____ Source material

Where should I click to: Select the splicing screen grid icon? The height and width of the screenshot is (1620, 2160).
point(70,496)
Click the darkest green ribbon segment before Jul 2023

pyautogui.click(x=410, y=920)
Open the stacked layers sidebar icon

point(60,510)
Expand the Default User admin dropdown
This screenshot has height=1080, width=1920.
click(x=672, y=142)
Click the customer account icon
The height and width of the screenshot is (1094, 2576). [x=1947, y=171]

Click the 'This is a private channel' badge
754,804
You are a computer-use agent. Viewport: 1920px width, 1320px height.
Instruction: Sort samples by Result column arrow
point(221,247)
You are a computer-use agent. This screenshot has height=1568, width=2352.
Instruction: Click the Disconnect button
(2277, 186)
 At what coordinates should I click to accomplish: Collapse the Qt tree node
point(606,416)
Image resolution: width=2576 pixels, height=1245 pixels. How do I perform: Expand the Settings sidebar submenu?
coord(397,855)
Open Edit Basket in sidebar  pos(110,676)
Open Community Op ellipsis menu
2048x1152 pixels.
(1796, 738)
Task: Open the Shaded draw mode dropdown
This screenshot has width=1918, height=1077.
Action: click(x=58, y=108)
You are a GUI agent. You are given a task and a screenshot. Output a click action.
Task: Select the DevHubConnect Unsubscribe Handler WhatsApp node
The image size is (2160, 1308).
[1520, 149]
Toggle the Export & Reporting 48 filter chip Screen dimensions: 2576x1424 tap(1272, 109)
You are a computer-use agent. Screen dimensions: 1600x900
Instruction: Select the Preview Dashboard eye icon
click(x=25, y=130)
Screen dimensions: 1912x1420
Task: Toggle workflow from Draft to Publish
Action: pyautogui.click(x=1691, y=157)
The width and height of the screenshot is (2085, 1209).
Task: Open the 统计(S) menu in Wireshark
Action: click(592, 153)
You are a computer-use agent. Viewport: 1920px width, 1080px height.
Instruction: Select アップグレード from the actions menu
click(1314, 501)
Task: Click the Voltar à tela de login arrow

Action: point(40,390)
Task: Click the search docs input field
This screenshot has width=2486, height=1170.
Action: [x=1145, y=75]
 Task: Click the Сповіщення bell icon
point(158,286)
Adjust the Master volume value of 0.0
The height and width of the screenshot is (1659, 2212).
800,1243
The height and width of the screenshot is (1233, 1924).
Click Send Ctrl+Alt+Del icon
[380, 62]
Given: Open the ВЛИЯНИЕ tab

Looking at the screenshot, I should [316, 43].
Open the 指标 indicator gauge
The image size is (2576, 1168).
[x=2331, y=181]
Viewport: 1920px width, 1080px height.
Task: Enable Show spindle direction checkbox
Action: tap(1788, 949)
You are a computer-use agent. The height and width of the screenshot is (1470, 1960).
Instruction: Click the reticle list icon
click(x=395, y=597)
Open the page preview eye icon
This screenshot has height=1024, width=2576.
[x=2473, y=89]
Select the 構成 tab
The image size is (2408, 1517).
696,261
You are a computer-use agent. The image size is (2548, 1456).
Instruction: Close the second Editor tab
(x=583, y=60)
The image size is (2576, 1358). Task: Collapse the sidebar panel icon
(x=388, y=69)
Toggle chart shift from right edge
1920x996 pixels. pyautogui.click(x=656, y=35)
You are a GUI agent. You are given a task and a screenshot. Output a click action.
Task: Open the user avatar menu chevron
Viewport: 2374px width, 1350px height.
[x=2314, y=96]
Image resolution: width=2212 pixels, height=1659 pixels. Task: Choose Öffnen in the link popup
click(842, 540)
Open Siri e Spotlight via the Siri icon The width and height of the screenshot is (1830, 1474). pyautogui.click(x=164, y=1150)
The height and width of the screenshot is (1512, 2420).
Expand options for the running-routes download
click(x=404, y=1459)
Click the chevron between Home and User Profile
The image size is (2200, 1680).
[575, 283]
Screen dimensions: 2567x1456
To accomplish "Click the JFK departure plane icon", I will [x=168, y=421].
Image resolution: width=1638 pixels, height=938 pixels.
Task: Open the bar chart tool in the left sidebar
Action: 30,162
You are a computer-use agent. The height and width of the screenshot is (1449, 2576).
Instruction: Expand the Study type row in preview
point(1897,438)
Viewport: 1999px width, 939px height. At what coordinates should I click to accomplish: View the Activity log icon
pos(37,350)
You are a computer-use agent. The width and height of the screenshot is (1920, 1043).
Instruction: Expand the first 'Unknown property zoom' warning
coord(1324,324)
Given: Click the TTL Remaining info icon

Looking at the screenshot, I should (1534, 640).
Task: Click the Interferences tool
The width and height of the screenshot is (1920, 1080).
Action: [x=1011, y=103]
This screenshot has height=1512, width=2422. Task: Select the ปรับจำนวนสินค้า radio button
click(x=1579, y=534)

________

Problem
Could you repeat the listing above, exactly as it is shown?

Answer box
Where should I click to: Select the splicing screen grid icon? The height and width of the screenshot is (1620, 2160).
point(70,496)
Click the darkest green ribbon segment before Jul 2023

pyautogui.click(x=410, y=920)
Open the stacked layers sidebar icon

point(60,510)
Expand the Default User admin dropdown
This screenshot has height=1080, width=1920.
click(x=672, y=142)
Click the customer account icon
The height and width of the screenshot is (1094, 2576). [x=1947, y=171]

Click the 'This is a private channel' badge
754,804
You are a computer-use agent. Viewport: 1920px width, 1320px height.
Instruction: Sort samples by Result column arrow
point(221,247)
You are a computer-use agent. This screenshot has height=1568, width=2352.
Instruction: Click the Disconnect button
(2277, 186)
 At what coordinates should I click to accomplish: Collapse the Qt tree node
point(606,416)
Image resolution: width=2576 pixels, height=1245 pixels. How do I perform: Expand the Settings sidebar submenu?
coord(397,855)
Open Edit Basket in sidebar  pos(110,676)
Open Community Op ellipsis menu
2048x1152 pixels.
(1796, 738)
Task: Open the Shaded draw mode dropdown
This screenshot has width=1918, height=1077.
Action: click(x=58, y=108)
You are a GUI agent. You are given a task and a screenshot. Output a click action.
Task: Select the DevHubConnect Unsubscribe Handler WhatsApp node
The image size is (2160, 1308).
[1520, 149]
Toggle the Export & Reporting 48 filter chip Screen dimensions: 2576x1424 tap(1272, 109)
You are a computer-use agent. Screen dimensions: 1600x900
Instruction: Select the Preview Dashboard eye icon
click(x=25, y=130)
Screen dimensions: 1912x1420
Task: Toggle workflow from Draft to Publish
Action: pyautogui.click(x=1691, y=157)
The width and height of the screenshot is (2085, 1209).
Task: Open the 统计(S) menu in Wireshark
Action: click(592, 153)
You are a computer-use agent. Viewport: 1920px width, 1080px height.
Instruction: Select アップグレード from the actions menu
click(1314, 501)
Task: Click the Voltar à tela de login arrow

Action: point(40,390)
Task: Click the search docs input field
This screenshot has width=2486, height=1170.
Action: [x=1145, y=75]
 Task: Click the Сповіщення bell icon
point(158,286)
Adjust the Master volume value of 0.0
The height and width of the screenshot is (1659, 2212).
800,1243
The height and width of the screenshot is (1233, 1924).
Click Send Ctrl+Alt+Del icon
[380, 62]
Given: Open the ВЛИЯНИЕ tab

Looking at the screenshot, I should [316, 43].
Open the 指标 indicator gauge
The image size is (2576, 1168).
[x=2331, y=181]
Viewport: 1920px width, 1080px height.
Task: Enable Show spindle direction checkbox
Action: tap(1788, 949)
You are a computer-use agent. The height and width of the screenshot is (1470, 1960).
Instruction: Click the reticle list icon
click(x=395, y=597)
Open the page preview eye icon
This screenshot has height=1024, width=2576.
[x=2473, y=89]
Select the 構成 tab
The image size is (2408, 1517).
696,261
You are a computer-use agent. The image size is (2548, 1456).
Instruction: Close the second Editor tab
(x=583, y=60)
The image size is (2576, 1358). Task: Collapse the sidebar panel icon
(x=388, y=69)
Toggle chart shift from right edge
1920x996 pixels. pyautogui.click(x=656, y=35)
You are a GUI agent. You are given a task and a screenshot. Output a click action.
Task: Open the user avatar menu chevron
Viewport: 2374px width, 1350px height.
[x=2314, y=96]
Image resolution: width=2212 pixels, height=1659 pixels. Task: Choose Öffnen in the link popup
click(842, 540)
Open Siri e Spotlight via the Siri icon The width and height of the screenshot is (1830, 1474). pyautogui.click(x=164, y=1150)
The height and width of the screenshot is (1512, 2420).
Expand options for the running-routes download
click(x=404, y=1459)
Click the chevron between Home and User Profile
The image size is (2200, 1680).
[575, 283]
Screen dimensions: 2567x1456
To accomplish "Click the JFK departure plane icon", I will [x=168, y=421].
Image resolution: width=1638 pixels, height=938 pixels.
Task: Open the bar chart tool in the left sidebar
Action: 30,162
You are a computer-use agent. The height and width of the screenshot is (1449, 2576).
Instruction: Expand the Study type row in preview
point(1897,438)
Viewport: 1999px width, 939px height. At what coordinates should I click to accomplish: View the Activity log icon
pos(37,350)
You are a computer-use agent. The width and height of the screenshot is (1920, 1043).
Instruction: Expand the first 'Unknown property zoom' warning
coord(1324,324)
Given: Click the TTL Remaining info icon

Looking at the screenshot, I should (1534, 640).
Task: Click the Interferences tool
The width and height of the screenshot is (1920, 1080).
Action: [x=1011, y=103]
This screenshot has height=1512, width=2422. Task: Select the ปรับจำนวนสินค้า radio button
click(x=1579, y=534)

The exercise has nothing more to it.